■ **WHAT TO WORK ON**:
Extract each line of the listing that contains the word "agent". Matches must agree in case.

■ **RECORDS SHOWN**:
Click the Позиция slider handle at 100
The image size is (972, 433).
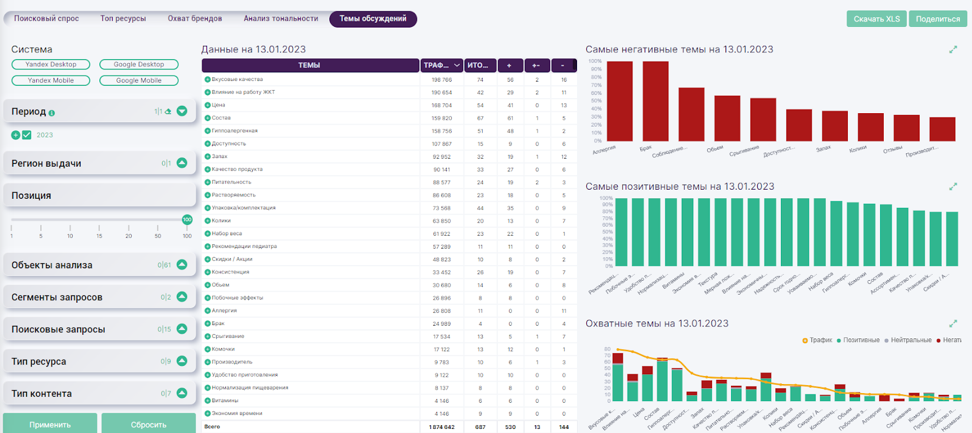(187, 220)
---
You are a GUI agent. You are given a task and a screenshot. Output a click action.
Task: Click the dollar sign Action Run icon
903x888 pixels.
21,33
---
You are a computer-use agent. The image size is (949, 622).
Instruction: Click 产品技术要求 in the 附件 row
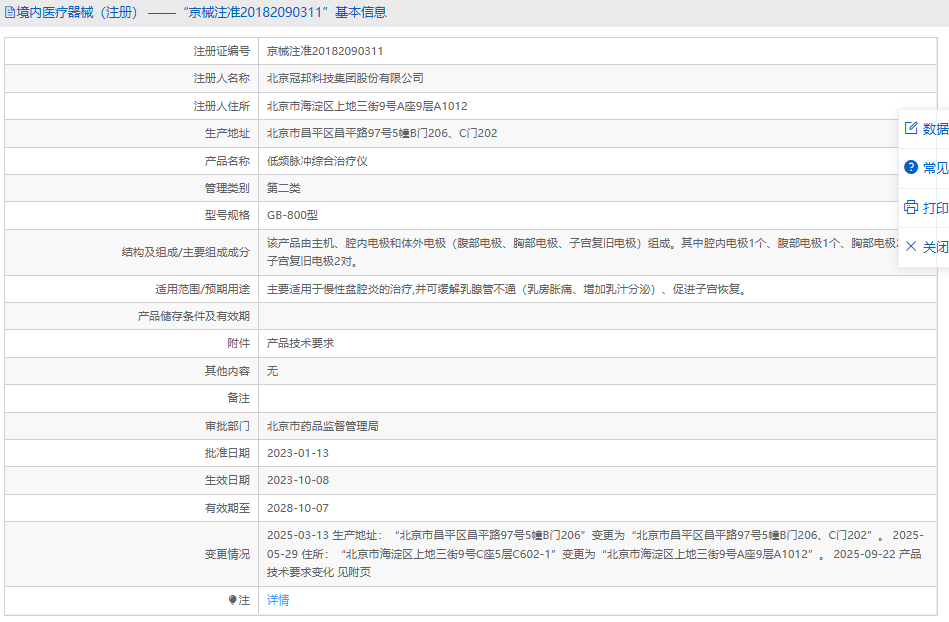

■ **TASK ANSWER**:
You are a GUI agent. You are given a task and a screenshot. Output a click action.
You are a computer-use agent. The image size is (949, 622).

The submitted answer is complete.